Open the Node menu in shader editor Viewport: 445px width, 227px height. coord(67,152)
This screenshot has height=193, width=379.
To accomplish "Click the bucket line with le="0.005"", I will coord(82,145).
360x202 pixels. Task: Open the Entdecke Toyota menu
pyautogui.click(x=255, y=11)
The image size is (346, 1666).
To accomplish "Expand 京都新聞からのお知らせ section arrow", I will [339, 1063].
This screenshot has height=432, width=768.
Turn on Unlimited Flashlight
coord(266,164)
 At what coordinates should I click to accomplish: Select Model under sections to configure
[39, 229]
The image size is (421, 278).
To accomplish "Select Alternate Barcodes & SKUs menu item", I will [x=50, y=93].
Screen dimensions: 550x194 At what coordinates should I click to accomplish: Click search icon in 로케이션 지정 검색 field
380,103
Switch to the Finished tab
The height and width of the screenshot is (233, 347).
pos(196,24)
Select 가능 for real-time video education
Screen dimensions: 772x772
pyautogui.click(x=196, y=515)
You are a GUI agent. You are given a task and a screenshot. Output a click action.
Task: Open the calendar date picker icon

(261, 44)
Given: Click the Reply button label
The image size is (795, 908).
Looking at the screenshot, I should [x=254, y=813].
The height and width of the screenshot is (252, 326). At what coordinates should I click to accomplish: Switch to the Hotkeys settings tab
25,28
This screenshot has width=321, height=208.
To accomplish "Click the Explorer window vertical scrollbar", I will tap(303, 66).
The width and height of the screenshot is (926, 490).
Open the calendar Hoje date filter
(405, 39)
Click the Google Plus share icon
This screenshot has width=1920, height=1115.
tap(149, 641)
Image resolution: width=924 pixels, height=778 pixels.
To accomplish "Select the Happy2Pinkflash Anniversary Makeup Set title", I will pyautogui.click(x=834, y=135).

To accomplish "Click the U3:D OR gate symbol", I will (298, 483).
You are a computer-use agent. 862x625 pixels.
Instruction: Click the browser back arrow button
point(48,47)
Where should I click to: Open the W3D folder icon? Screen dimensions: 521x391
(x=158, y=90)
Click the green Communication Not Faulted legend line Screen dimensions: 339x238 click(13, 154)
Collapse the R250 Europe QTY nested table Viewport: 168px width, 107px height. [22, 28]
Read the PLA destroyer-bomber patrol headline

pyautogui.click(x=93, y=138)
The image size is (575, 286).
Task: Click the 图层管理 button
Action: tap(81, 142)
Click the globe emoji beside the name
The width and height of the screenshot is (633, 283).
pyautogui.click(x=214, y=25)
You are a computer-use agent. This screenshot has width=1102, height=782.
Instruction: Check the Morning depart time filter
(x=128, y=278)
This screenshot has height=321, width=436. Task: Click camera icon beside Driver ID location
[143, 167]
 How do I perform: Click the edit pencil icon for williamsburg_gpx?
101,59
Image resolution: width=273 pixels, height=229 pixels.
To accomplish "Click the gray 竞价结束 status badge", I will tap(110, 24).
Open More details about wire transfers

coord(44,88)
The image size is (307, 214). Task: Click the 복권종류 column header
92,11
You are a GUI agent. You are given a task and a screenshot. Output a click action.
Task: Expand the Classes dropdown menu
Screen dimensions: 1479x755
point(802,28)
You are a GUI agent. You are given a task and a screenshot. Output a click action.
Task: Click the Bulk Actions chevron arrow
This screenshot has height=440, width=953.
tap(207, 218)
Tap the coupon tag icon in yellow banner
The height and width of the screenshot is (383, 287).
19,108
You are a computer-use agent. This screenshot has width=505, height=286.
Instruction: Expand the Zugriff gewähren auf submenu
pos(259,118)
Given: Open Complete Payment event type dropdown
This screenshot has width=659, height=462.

● **Exercise brief**:
Write the data from above out again, exactly.

● **Result for this exercise**:
Open the Node menu in shader editor Viewport: 445px width, 227px height. coord(67,152)
This screenshot has height=193, width=379.
To accomplish "Click the bucket line with le="0.005"", I will coord(82,145).
360x202 pixels. Task: Open the Entdecke Toyota menu
pyautogui.click(x=255, y=11)
The image size is (346, 1666).
To accomplish "Expand 京都新聞からのお知らせ section arrow", I will [339, 1063].
This screenshot has height=432, width=768.
Turn on Unlimited Flashlight
coord(266,164)
 At what coordinates should I click to accomplish: Select Model under sections to configure
[39, 229]
The image size is (421, 278).
To accomplish "Select Alternate Barcodes & SKUs menu item", I will [x=50, y=93].
Screen dimensions: 550x194 At what coordinates should I click to accomplish: Click search icon in 로케이션 지정 검색 field
380,103
Switch to the Finished tab
The height and width of the screenshot is (233, 347).
pos(196,24)
Select 가능 for real-time video education
Screen dimensions: 772x772
pyautogui.click(x=196, y=515)
You are a GUI agent. You are given a task and a screenshot. Output a click action.
Task: Open the calendar date picker icon

(261, 44)
Given: Click the Reply button label
The image size is (795, 908).
Looking at the screenshot, I should [x=254, y=813].
The height and width of the screenshot is (252, 326). At what coordinates should I click to accomplish: Switch to the Hotkeys settings tab
25,28
This screenshot has width=321, height=208.
To accomplish "Click the Explorer window vertical scrollbar", I will tap(303, 66).
The width and height of the screenshot is (926, 490).
Open the calendar Hoje date filter
(405, 39)
Click the Google Plus share icon
This screenshot has width=1920, height=1115.
tap(149, 641)
Image resolution: width=924 pixels, height=778 pixels.
To accomplish "Select the Happy2Pinkflash Anniversary Makeup Set title", I will pyautogui.click(x=834, y=135).

To accomplish "Click the U3:D OR gate symbol", I will (298, 483).
You are a computer-use agent. 862x625 pixels.
Instruction: Click the browser back arrow button
point(48,47)
Where should I click to: Open the W3D folder icon? Screen dimensions: 521x391
(x=158, y=90)
Click the green Communication Not Faulted legend line Screen dimensions: 339x238 click(13, 154)
Collapse the R250 Europe QTY nested table Viewport: 168px width, 107px height. [22, 28]
Read the PLA destroyer-bomber patrol headline

pyautogui.click(x=93, y=138)
The image size is (575, 286).
Task: Click the 图层管理 button
Action: tap(81, 142)
Click the globe emoji beside the name
The width and height of the screenshot is (633, 283).
pyautogui.click(x=214, y=25)
You are a computer-use agent. This screenshot has width=1102, height=782.
Instruction: Check the Morning depart time filter
(x=128, y=278)
This screenshot has height=321, width=436. Task: Click camera icon beside Driver ID location
[143, 167]
 How do I perform: Click the edit pencil icon for williamsburg_gpx?
101,59
Image resolution: width=273 pixels, height=229 pixels.
To accomplish "Click the gray 竞价结束 status badge", I will tap(110, 24).
Open More details about wire transfers

coord(44,88)
The image size is (307, 214). Task: Click the 복권종류 column header
92,11
You are a GUI agent. You are given a task and a screenshot. Output a click action.
Task: Expand the Classes dropdown menu
Screen dimensions: 1479x755
point(802,28)
You are a GUI agent. You are given a task and a screenshot. Output a click action.
Task: Click the Bulk Actions chevron arrow
This screenshot has height=440, width=953.
tap(207, 218)
Tap the coupon tag icon in yellow banner
The height and width of the screenshot is (383, 287).
19,108
You are a computer-use agent. This screenshot has width=505, height=286.
Instruction: Expand the Zugriff gewähren auf submenu
pos(259,118)
Given: Open Complete Payment event type dropdown
This screenshot has width=659, height=462.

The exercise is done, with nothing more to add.